The Chief Clinical Officer informed the committee that the Primary Care Network came together under the General Practices to work out skills. There were larger networks across the County than Derwentside which worked well but individuals had responsibility for smaller areas. 

 

The Director of Integrated Community Services stated that in appendix four of the report that showed the summary of delayed transfers of care there was an error with the figure.  She noted that it should read that “Between April – October 2019 County Durham, compared to all single tier and county councils was ranked 6 out of 151, on the overall rate of delayed days per 100,000 adults population across England” instead of 6 out of 15.

 

Councillor Quinn was concerned that the integration of systems was talked about 20 years ago and wanted to know if this was ever going to happen.

 

The Chief Clinical Officer agreed that integration had been implemented 20 years ago with GP services losing District Nurses and Health Visitors.  He noted that integration was the way forward with professionals providing positive feedback with services coming together once more.

 

The Director of Integrated Community Services informed the committee that the integration of the Mental Health and Learning Disability services in 1998 had been successful and still remained in place to date.

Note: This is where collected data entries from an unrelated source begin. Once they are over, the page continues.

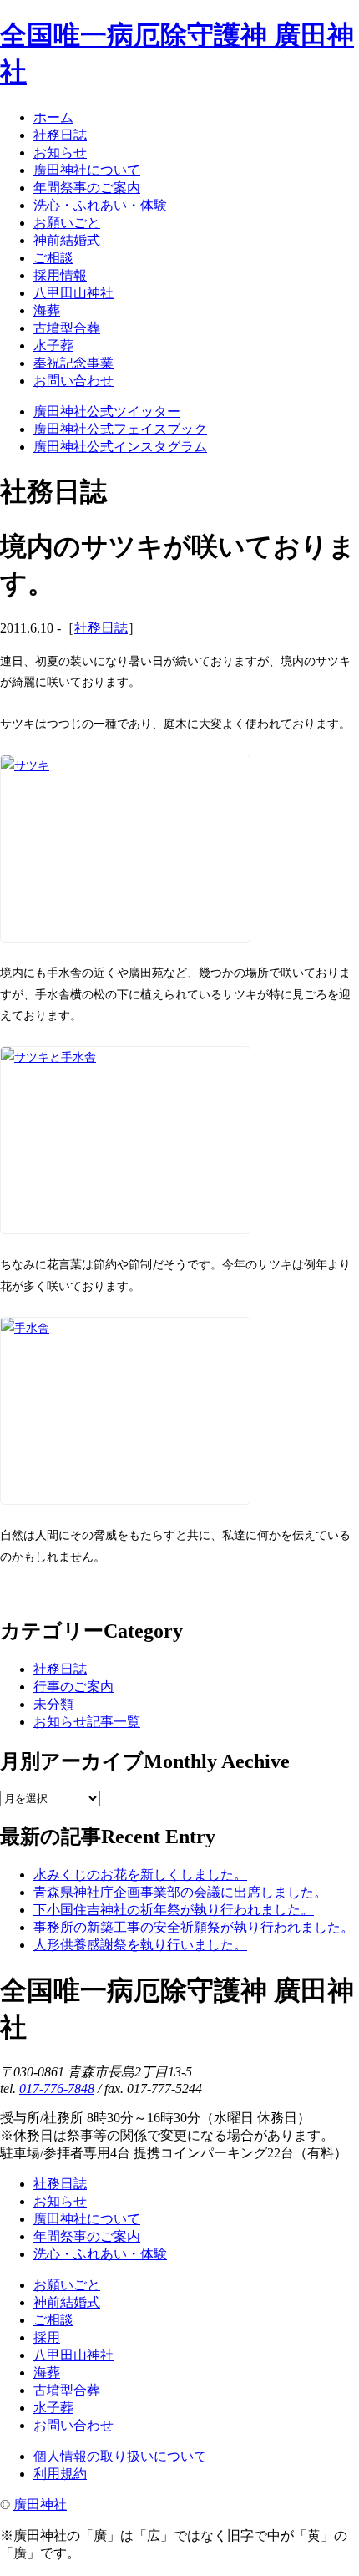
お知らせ (60, 2201)
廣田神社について (86, 2219)
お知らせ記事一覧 (86, 1722)
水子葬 (53, 2408)
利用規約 (60, 2474)
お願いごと (66, 2285)
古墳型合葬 (66, 2390)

She thought there were no reasons why this could not be done again with primary care services.

 

The Chief Clinical Officer commented that Tees Esk and Wear Valleys NHS Trust had focussed on integration wrapping Mental Health services around Primary Care services.  He added that it was proposed to extend this integrated model to North Durham to include Mental Health Services, and dentists along with voluntary services.

 

Councillor Robinson agreed that it worked successfully in the 1980’s with nurses being based in Community centres with doctors referring patients to them.

 

Resolved

(i) That the report and the progress made to date in respect of integrated working in County Durham be noted.